Dies ist für mich hinausgeschmissenes Geld! Dadurch gerät das Budget des HA auch in Bedrängnis!
Das ist sicher einer der Hauptgründe für die heutige Misere im Gesundheitswesen.

Aber, um auf's Ursprungsthema zurückzukommen: Ich nutze sowohl die schulmedizinischen wie auch die Möglichkeiten der Homöopathie - letztere allerdings eher für akute Geschichten, wie banale Infekte, Kopfweh, Schlafstörungen, Verspannungen, kleine Verletzungen, bevorstehende Zahnbehandlungen und OPs u.ä., bei denen sich der "Otto-Normal-Patient" gleich Antibiotika, Schmerz- und Schlafmittel sowie fiebersenkende Mittel verschreiben lassen würde.

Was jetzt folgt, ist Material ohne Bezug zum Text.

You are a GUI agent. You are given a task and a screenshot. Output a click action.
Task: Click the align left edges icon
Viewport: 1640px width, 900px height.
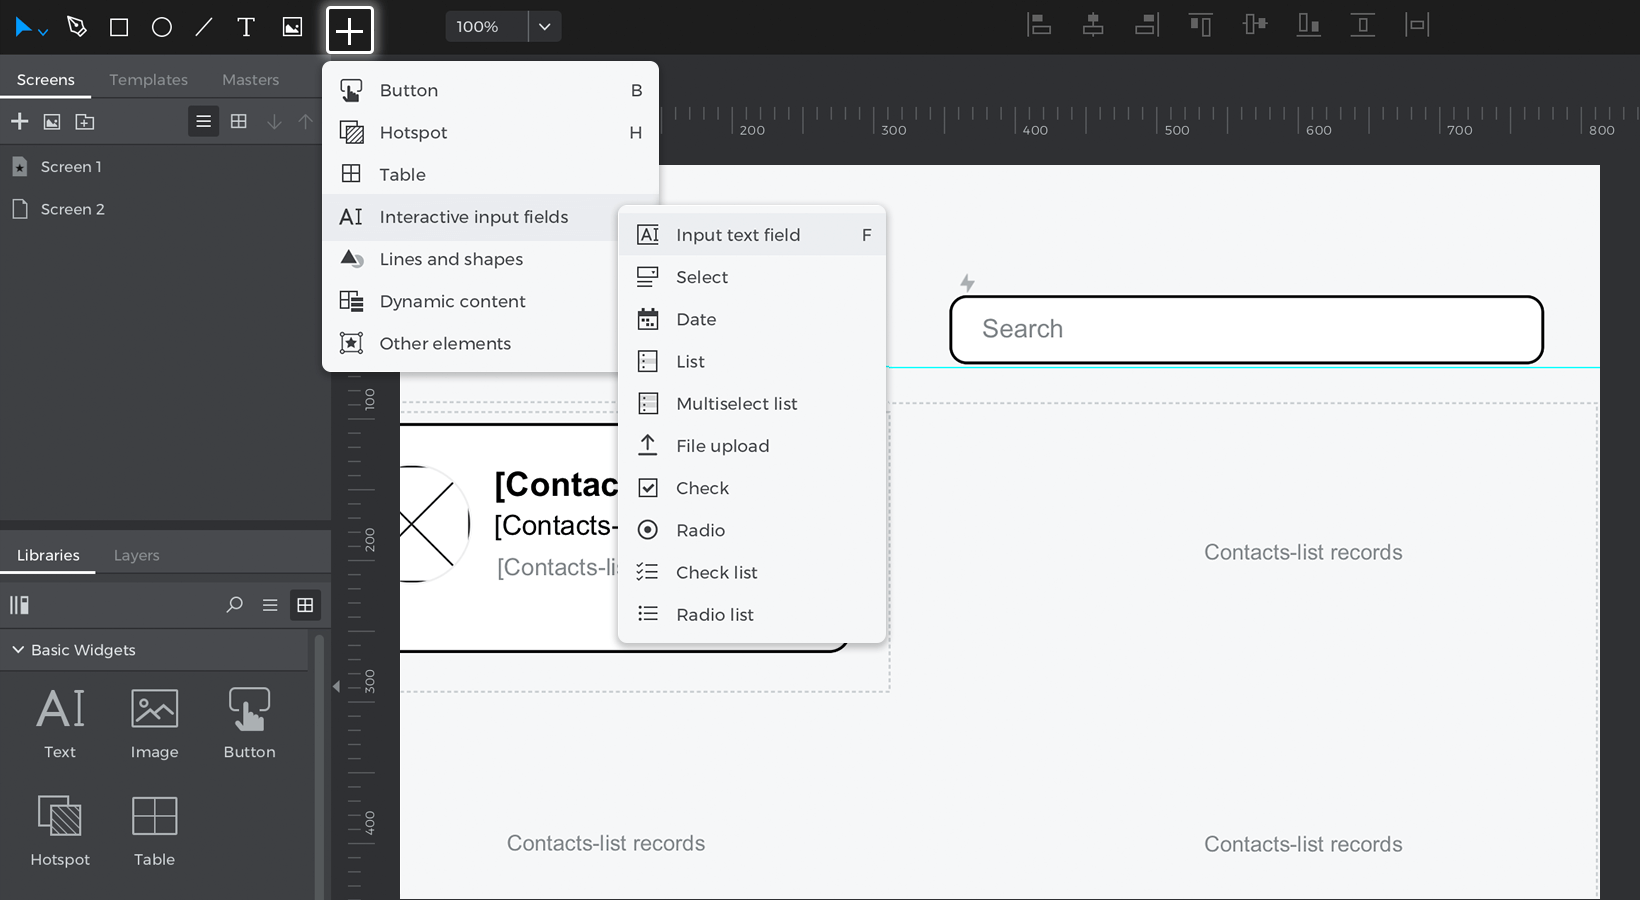point(1039,25)
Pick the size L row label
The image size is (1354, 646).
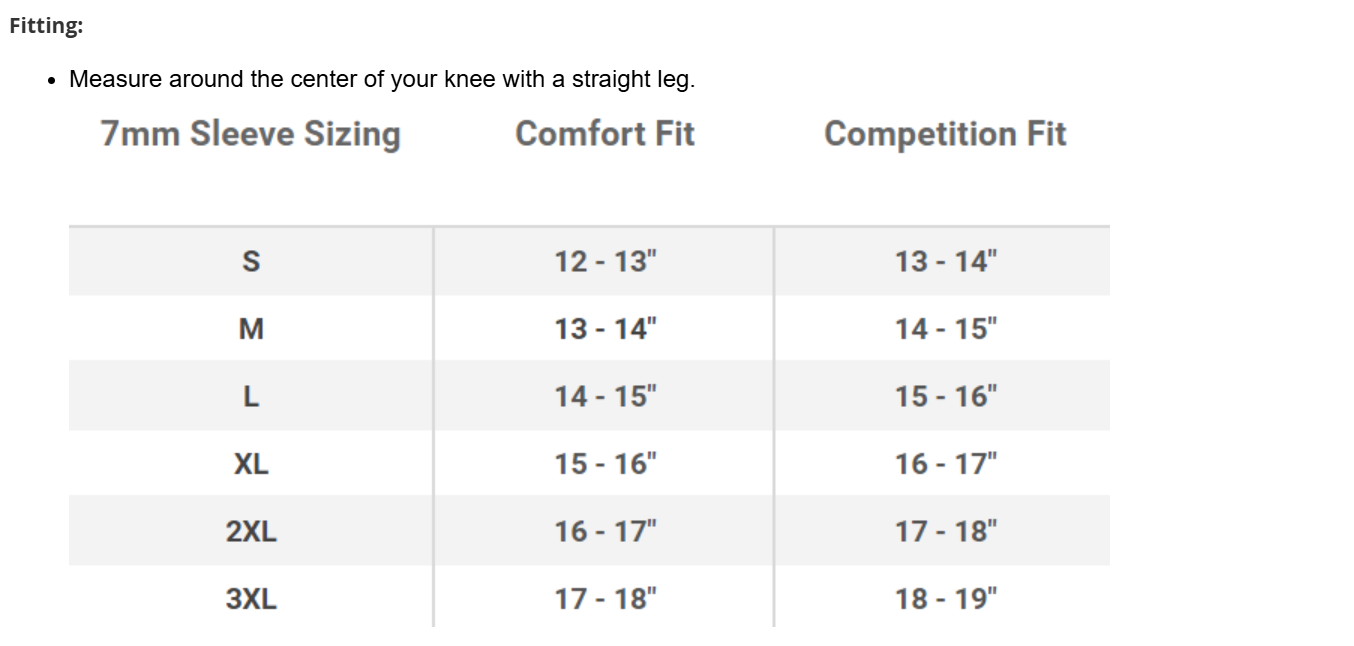(x=251, y=397)
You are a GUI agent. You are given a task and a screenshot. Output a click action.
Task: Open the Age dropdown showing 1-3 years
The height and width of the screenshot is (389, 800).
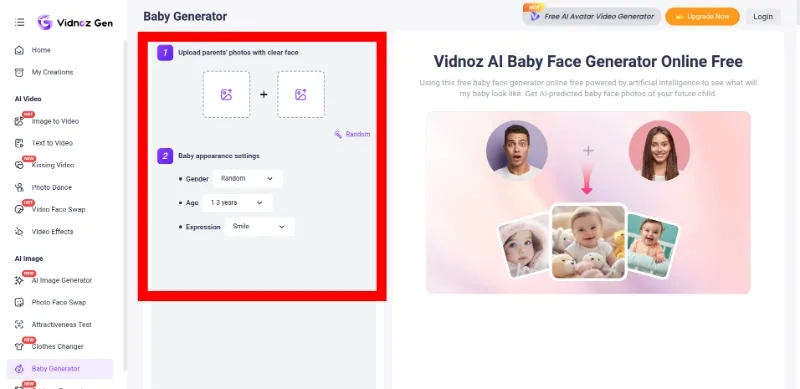coord(237,203)
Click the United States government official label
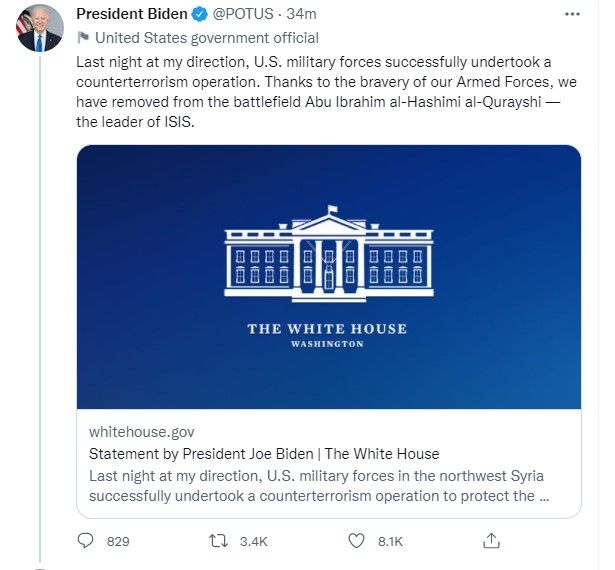Viewport: 615px width, 570px height. pos(206,38)
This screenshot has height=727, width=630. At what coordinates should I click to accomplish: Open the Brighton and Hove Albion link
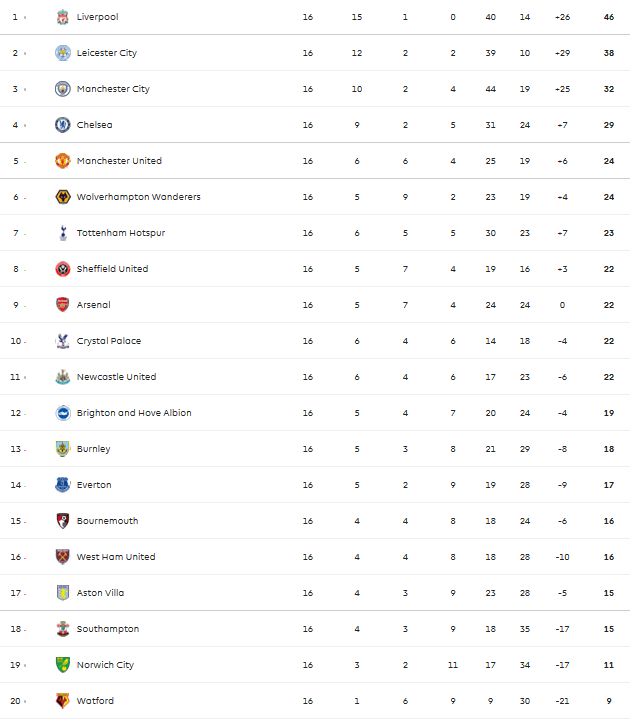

Dabei nutze ich nur niedrig potentierte Mittel (bis max. D12, meistens D6). Hochpotenzen machen sich erfahrungsgemäß sehr negativ auf meine Chronische Polyarthritis bemerkbar, die ich wiederum mit schulmedizinischen Mitteln sehr gut im Griff habe (Leflunomid 20 mg tgl.). Ich meine, dass eine erfolgreiche homöopathische Therapie sehr viel Mitverantwortung seitens des Patienten erfordert, und dazu sind viele Menschen leider nicht bereit oder auch nicht in der Lage.